== WHAT NEEDS TO BE DONE ==
Write out again only the lines that run from the start of the entries to the line containing "Screen dimensions: 876x443", both included.

[Stored data entries]
#####
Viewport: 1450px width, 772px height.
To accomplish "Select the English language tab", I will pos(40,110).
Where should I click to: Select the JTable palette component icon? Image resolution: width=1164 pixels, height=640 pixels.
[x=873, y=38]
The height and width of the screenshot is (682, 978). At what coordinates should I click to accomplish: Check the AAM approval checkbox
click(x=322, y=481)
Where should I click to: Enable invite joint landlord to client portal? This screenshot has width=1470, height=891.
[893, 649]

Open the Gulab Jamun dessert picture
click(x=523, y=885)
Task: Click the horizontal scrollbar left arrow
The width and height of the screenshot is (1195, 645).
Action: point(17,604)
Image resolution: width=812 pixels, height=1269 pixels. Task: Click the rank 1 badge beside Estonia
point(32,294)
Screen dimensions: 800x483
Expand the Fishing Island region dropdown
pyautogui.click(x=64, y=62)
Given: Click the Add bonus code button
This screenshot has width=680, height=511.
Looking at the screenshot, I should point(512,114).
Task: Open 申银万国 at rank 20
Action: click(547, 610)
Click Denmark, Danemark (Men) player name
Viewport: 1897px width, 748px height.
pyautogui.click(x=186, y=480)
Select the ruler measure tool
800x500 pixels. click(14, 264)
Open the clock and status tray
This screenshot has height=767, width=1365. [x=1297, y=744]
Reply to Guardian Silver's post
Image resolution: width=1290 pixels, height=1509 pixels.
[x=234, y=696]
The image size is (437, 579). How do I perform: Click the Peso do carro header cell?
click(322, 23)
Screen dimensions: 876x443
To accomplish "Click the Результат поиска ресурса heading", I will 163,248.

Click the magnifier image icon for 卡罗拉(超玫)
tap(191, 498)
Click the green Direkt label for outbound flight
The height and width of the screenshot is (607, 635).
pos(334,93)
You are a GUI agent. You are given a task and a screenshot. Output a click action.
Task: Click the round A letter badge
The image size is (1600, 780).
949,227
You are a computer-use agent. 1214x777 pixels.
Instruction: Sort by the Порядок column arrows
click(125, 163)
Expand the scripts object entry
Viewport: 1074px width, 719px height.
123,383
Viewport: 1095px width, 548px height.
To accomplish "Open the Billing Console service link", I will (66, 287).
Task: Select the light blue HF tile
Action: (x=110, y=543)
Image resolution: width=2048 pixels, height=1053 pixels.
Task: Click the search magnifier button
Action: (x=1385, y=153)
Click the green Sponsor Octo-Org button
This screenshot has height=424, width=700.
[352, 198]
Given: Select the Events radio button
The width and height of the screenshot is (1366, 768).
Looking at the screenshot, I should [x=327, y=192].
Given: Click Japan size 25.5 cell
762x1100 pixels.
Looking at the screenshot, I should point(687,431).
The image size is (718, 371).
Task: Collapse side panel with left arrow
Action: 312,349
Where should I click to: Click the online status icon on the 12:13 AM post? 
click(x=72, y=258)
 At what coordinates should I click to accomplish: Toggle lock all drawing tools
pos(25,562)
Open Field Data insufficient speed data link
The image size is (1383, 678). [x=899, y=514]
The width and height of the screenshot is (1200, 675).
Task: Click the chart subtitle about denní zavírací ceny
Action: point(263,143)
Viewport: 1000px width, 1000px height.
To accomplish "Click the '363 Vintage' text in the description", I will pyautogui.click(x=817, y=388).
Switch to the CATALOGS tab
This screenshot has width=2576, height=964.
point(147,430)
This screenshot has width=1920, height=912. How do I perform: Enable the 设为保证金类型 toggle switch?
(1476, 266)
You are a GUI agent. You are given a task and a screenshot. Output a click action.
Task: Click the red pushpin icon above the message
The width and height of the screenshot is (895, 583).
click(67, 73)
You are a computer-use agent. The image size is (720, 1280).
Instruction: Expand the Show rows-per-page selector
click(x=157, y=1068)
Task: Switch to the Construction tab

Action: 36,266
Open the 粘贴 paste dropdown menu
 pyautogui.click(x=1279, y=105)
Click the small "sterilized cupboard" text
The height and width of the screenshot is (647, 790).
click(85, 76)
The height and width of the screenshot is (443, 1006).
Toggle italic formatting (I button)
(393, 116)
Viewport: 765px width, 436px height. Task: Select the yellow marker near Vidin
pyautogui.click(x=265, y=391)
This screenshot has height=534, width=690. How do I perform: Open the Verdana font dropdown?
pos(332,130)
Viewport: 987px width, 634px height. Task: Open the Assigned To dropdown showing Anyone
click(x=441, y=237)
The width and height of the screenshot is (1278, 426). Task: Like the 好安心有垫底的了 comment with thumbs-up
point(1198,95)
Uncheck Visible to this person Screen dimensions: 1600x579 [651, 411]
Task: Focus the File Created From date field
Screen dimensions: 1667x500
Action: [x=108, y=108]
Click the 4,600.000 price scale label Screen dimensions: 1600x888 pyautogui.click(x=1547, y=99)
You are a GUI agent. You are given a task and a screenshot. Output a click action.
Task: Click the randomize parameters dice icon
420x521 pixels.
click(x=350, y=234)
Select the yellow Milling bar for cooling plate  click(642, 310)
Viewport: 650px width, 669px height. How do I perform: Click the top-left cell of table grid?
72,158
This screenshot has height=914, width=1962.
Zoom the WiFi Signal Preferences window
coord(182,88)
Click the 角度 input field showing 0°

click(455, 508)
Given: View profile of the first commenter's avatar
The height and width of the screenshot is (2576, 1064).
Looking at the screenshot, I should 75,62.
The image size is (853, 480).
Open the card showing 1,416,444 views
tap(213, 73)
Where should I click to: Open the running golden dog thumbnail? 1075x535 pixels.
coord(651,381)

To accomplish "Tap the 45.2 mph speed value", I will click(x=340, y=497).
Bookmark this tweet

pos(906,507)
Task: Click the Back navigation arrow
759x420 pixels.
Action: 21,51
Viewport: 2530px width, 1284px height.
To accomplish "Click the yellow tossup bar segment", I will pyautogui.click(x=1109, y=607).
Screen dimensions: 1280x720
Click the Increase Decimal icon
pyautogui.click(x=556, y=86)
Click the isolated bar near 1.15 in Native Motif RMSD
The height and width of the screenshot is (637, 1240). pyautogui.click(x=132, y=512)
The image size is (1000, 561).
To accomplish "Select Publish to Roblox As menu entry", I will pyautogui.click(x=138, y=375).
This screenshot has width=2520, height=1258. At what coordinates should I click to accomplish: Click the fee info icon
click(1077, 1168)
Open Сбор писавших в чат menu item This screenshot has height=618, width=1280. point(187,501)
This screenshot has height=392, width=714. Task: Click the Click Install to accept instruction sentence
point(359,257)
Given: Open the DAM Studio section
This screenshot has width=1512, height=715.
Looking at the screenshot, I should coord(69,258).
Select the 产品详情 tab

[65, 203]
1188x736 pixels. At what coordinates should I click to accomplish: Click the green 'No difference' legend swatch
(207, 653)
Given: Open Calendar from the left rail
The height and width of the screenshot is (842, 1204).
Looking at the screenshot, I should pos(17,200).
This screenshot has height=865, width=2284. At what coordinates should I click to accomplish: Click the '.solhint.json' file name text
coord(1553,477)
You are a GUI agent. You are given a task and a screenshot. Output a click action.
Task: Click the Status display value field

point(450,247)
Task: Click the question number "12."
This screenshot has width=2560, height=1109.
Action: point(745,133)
#####
== ANSWER SECTION ==
Viewport: 1450px width, 772px height.
To accomplish "Select the English language tab", I will pos(40,110).
Where should I click to: Select the JTable palette component icon? Image resolution: width=1164 pixels, height=640 pixels.
[x=873, y=38]
The height and width of the screenshot is (682, 978). At what coordinates should I click to accomplish: Check the AAM approval checkbox
click(x=322, y=481)
Where should I click to: Enable invite joint landlord to client portal? This screenshot has width=1470, height=891.
[893, 649]

Open the Gulab Jamun dessert picture
click(x=523, y=885)
Task: Click the horizontal scrollbar left arrow
The width and height of the screenshot is (1195, 645).
Action: point(17,604)
Image resolution: width=812 pixels, height=1269 pixels. Task: Click the rank 1 badge beside Estonia
point(32,294)
Screen dimensions: 800x483
Expand the Fishing Island region dropdown
pyautogui.click(x=64, y=62)
Given: Click the Add bonus code button
This screenshot has width=680, height=511.
Looking at the screenshot, I should point(512,114).
Task: Open 申银万国 at rank 20
Action: click(547, 610)
Click Denmark, Danemark (Men) player name
Viewport: 1897px width, 748px height.
pyautogui.click(x=186, y=480)
Select the ruler measure tool
800x500 pixels. click(14, 264)
Open the clock and status tray
This screenshot has height=767, width=1365. [x=1297, y=744]
Reply to Guardian Silver's post
Image resolution: width=1290 pixels, height=1509 pixels.
[x=234, y=696]
The image size is (437, 579). How do I perform: Click the Peso do carro header cell?
click(322, 23)
Screen dimensions: 876x443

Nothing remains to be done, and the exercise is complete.